*TEXTO FORNECIDO:*
————
Deu certo. Deu muito certo.

As Meninas de Sinhá formaram uma irmandade que já se apresentou em diversos lugares ao lado de artistas famosos – tanto quanto elas.
A leitura de mundo de dona Valdete salvou vidas. Não só daquelas mulheres mineiras afetadas diretamente pela provocação dela, mas a de todos que entram em contato com esse trabalho, bendita fonte de crescimento do amor próprio e diálogo permanente.

O exemplo de Dona Valdete faz parecer fácil mudar o mundo. Eu gostaria de beijar as mãos de Dona Valdete. Mãos que seguraram outras mãos para brincar de roda e deixar a magia acontecer.

Minha sabiá (esteja onde estiver), mando um beijo num sonho procê.

*É do Borogodó, por Penélope Martins (ponte para o Brasil, pois claro!)

segunda-feira, 27 de julho de 2015

A propósito de despertadores ou o Dr. Sampaio


A sua história é muito curta.
Acordava pontualmente cedo e numa cegueira de jumento de nora ou no mesmo movimento circular e repetitivo que permite e sustenta o conceito de infinito, trabalhava mais horas do que um relógio.
Não sei dizer concretamente o que fazia.
————
*ENUNCIADO DO EXERCÍCIO:* Transcreva na íntegra o texto fornecido acima e mantenha cada palavra e sinal de pontuação sem qualquer alteração.

*REGISTROS DE DADOS:*
————
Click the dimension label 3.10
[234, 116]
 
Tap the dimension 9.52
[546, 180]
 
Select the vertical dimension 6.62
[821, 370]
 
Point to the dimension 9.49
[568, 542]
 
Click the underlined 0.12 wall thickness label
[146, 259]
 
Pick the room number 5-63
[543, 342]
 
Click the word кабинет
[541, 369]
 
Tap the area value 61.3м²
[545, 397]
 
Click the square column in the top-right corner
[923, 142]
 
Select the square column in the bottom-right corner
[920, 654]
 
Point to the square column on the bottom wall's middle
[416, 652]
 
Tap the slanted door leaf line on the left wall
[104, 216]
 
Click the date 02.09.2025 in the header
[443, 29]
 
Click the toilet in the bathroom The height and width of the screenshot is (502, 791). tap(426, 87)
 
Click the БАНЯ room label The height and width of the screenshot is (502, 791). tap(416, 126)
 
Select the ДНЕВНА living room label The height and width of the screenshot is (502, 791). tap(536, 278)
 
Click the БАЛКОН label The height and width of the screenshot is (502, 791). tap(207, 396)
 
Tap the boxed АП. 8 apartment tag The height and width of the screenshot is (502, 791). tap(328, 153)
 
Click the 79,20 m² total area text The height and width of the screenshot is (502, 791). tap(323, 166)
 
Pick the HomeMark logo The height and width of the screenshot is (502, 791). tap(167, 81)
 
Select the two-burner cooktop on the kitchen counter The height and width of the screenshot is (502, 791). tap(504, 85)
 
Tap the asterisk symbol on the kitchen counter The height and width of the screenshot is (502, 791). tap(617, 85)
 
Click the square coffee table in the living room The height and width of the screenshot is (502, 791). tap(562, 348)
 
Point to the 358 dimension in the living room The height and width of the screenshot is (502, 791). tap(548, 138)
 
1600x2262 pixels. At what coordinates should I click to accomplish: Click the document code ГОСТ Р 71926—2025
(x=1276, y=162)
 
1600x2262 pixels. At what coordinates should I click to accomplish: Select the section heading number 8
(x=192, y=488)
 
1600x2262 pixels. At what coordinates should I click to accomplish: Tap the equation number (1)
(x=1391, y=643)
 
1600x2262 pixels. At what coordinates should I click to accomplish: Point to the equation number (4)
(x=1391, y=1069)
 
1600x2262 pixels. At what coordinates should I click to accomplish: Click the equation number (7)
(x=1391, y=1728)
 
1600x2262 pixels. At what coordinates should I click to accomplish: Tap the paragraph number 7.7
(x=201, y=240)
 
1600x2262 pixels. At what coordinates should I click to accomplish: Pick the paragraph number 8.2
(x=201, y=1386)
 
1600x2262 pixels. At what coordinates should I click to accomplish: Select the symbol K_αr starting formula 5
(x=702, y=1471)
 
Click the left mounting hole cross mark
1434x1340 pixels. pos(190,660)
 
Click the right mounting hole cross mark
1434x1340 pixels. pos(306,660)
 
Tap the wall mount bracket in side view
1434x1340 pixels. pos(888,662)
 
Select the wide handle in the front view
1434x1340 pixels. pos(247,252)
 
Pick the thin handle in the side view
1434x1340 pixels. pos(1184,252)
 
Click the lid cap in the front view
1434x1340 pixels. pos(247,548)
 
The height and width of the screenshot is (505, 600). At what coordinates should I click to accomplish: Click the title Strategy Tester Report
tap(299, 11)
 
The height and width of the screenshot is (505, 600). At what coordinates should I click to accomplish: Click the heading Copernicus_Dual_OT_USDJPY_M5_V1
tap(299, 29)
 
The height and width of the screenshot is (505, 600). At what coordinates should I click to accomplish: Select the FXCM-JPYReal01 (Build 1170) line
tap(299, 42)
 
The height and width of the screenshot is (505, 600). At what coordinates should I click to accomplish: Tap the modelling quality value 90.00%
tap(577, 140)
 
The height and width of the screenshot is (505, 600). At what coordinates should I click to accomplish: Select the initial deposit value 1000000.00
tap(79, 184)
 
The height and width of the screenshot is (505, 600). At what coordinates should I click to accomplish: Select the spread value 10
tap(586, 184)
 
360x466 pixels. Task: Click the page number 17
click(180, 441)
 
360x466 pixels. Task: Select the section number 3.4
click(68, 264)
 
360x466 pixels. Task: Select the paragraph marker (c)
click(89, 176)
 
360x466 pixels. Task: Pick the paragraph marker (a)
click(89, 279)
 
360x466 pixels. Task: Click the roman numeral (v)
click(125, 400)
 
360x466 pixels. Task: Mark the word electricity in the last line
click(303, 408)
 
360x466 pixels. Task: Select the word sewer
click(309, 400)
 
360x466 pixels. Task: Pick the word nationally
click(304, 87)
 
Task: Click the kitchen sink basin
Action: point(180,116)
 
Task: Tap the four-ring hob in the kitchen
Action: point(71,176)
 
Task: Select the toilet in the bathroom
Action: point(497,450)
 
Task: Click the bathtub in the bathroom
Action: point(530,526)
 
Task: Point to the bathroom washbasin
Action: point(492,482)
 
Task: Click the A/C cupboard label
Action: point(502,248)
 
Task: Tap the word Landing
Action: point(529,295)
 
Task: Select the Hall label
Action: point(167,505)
————
*RESPOSTA ESCRITA:*
Deu certo. Deu muito certo.

As Meninas de Sinhá formaram uma irmandade que já se apresentou em diversos lugares ao lado de artistas famosos – tanto quanto elas.
A leitura de mundo de dona Valdete salvou vidas. Não só daquelas mulheres mineiras afetadas diretamente pela provocação dela, mas a de todos que entram em contato com esse trabalho, bendita fonte de crescimento do amor próprio e diálogo permanente.

O exemplo de Dona Valdete faz parecer fácil mudar o mundo. Eu gostaria de beijar as mãos de Dona Valdete. Mãos que seguraram outras mãos para brincar de roda e deixar a magia acontecer.

Minha sabiá (esteja onde estiver), mando um beijo num sonho procê.

*É do Borogodó, por Penélope Martins (ponte para o Brasil, pois claro!)

segunda-feira, 27 de julho de 2015

A propósito de despertadores ou o Dr. Sampaio


A sua história é muito curta.
Acordava pontualmente cedo e numa cegueira de jumento de nora ou no mesmo movimento circular e repetitivo que permite e sustenta o conceito de infinito, trabalhava mais horas do que um relógio.
Não sei dizer concretamente o que fazia.